■ Problem details
The records are set out below this line. Return exactly the lines from the one containing "You are a computer-use" through the last, and exclude the pictures.

■ Available data

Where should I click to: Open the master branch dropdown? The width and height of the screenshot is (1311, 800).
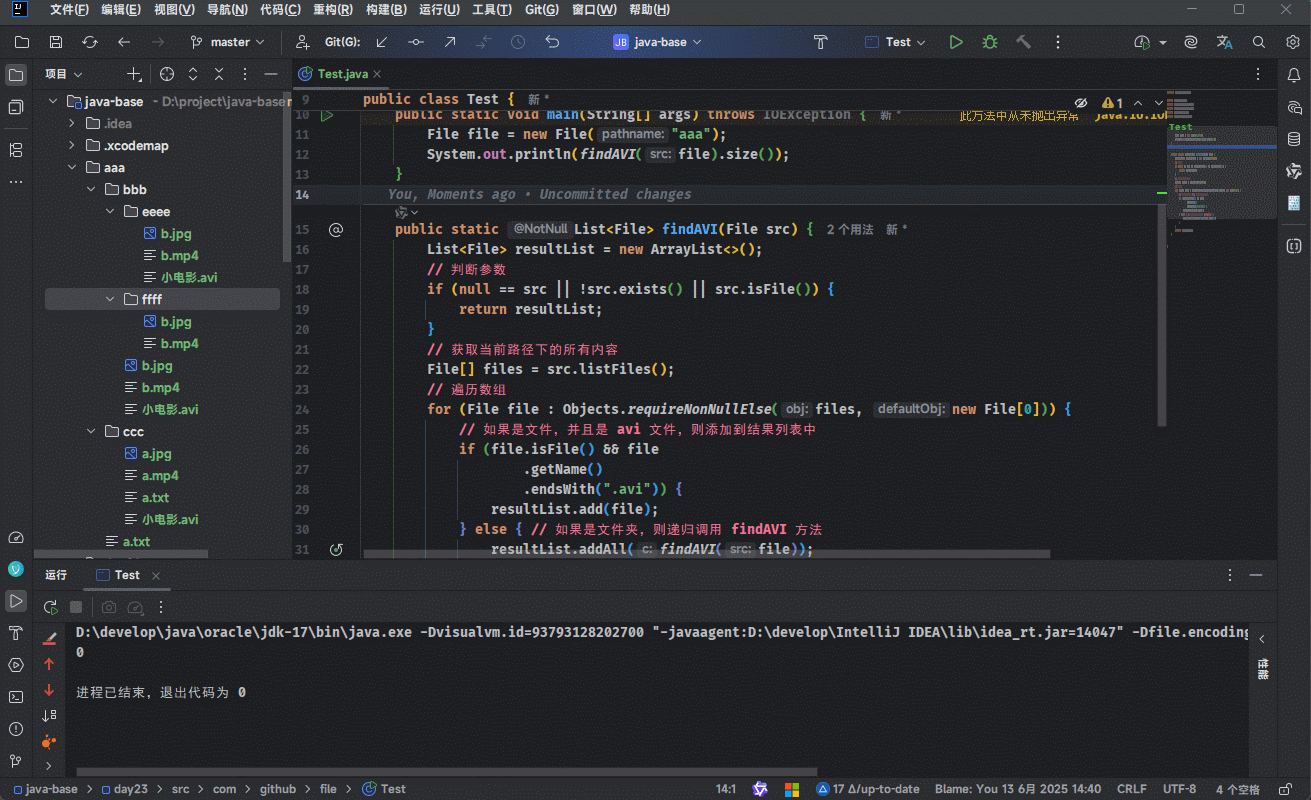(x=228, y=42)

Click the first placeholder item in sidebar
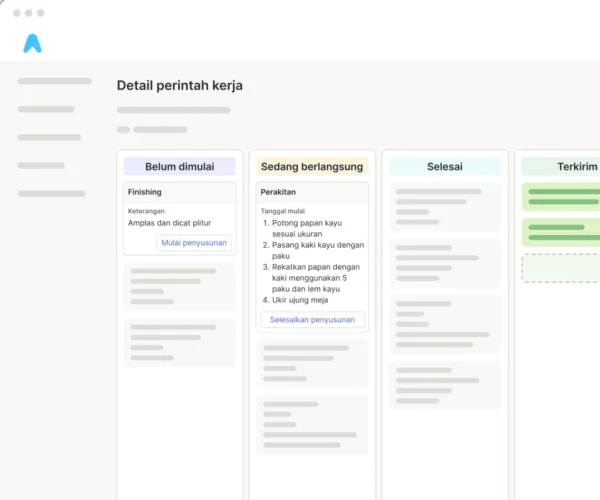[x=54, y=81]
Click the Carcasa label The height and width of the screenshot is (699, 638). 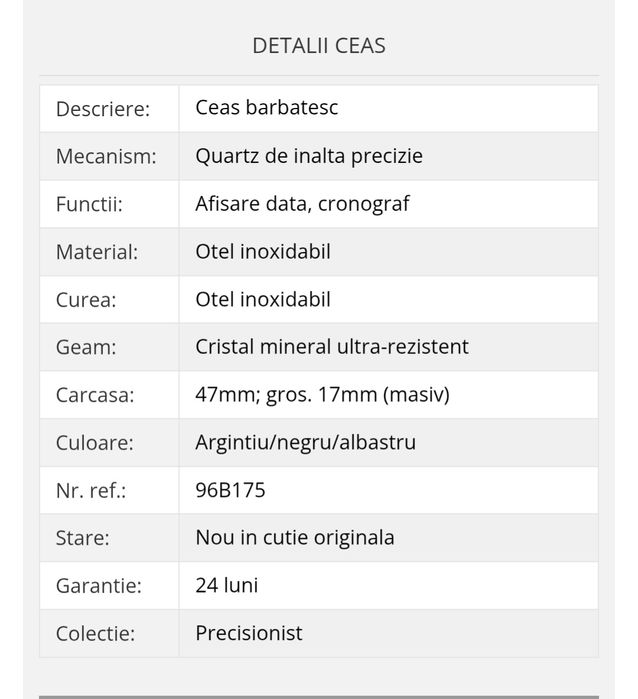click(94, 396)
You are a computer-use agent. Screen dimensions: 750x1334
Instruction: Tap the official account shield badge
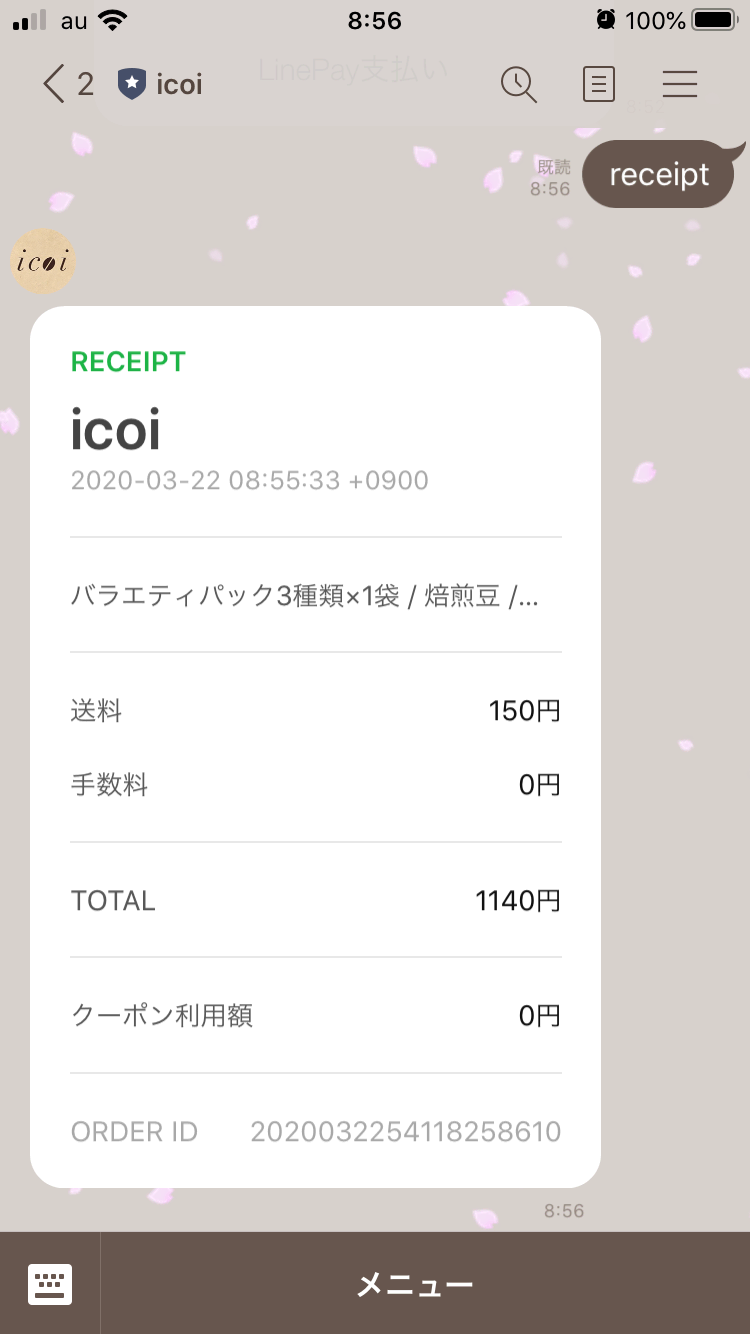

■ Task solution
You are a computer-use agent. Screen dimensions: 750x1334
Instruction: Tap the official account shield badge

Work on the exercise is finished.